>>>

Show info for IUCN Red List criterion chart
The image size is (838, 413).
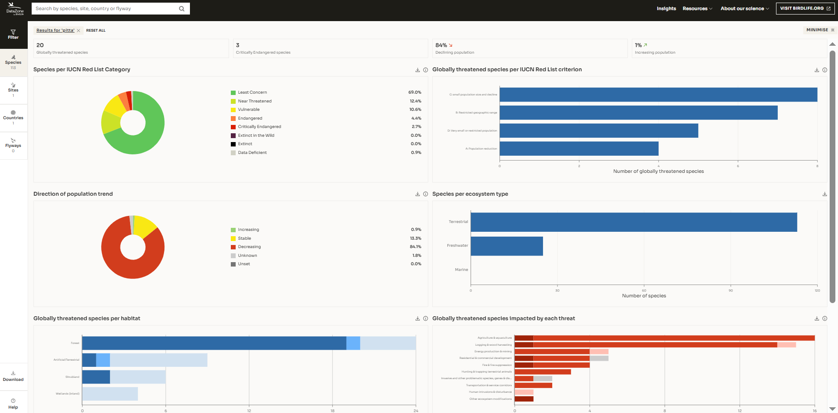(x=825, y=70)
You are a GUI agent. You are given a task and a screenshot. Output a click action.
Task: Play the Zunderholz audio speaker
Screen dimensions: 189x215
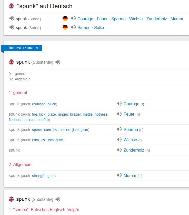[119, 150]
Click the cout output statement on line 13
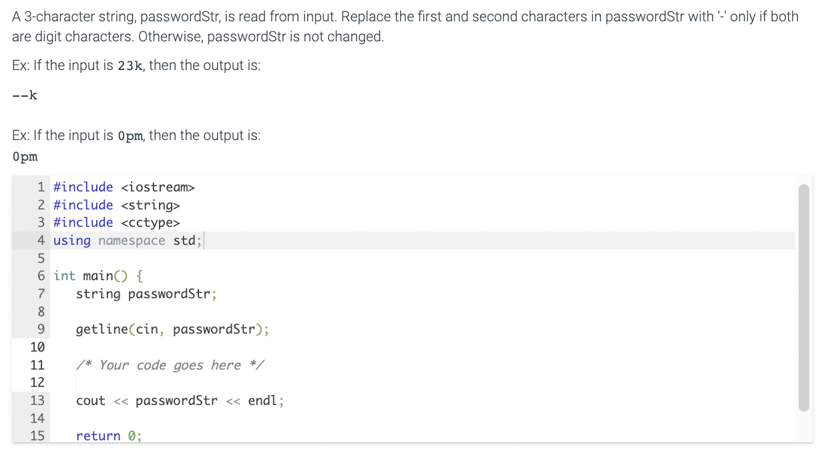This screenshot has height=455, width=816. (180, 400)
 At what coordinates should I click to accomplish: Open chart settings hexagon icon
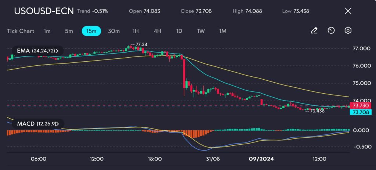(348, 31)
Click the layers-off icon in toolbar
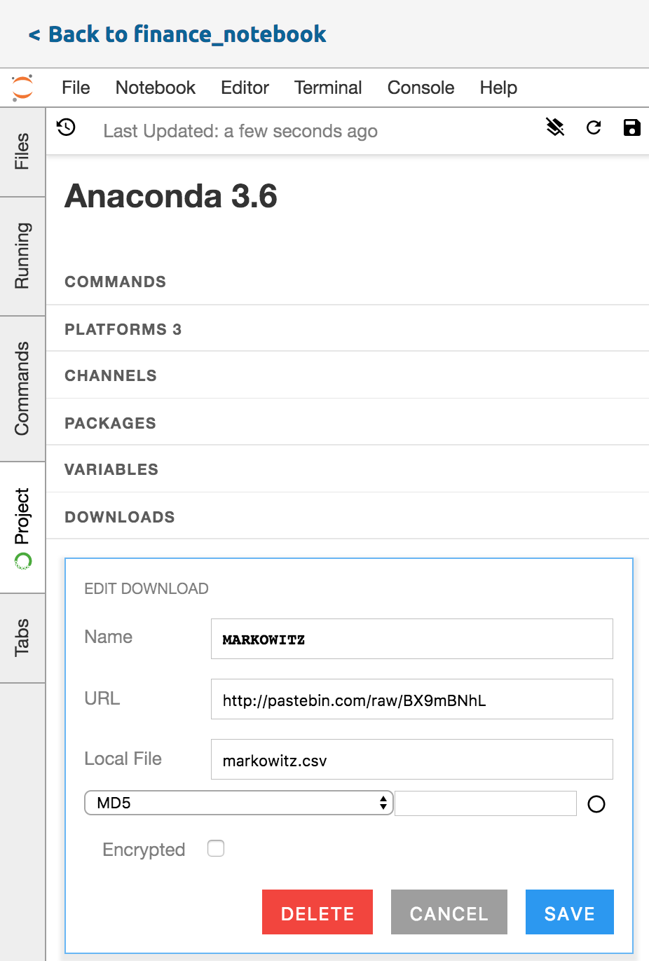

<<<

> [PROBLEM TO SOLVE]: Excluding pictures, copy exactly the lines from the line containing "The image size is (838, 413)." through the last line of the data, inclusive.

> [ANSWER AREA]:
The image size is (838, 413).
(x=825, y=70)
You are a GUI agent. You are given a task and a screenshot. Output a click action.
Task: Play the Zunderholz audio speaker
Screen dimensions: 189x215
[119, 150]
Click the cout output statement on line 13
This screenshot has height=455, width=816. (180, 400)
 At what coordinates should I click to accomplish: Open chart settings hexagon icon
(348, 31)
Click the layers-off icon in toolbar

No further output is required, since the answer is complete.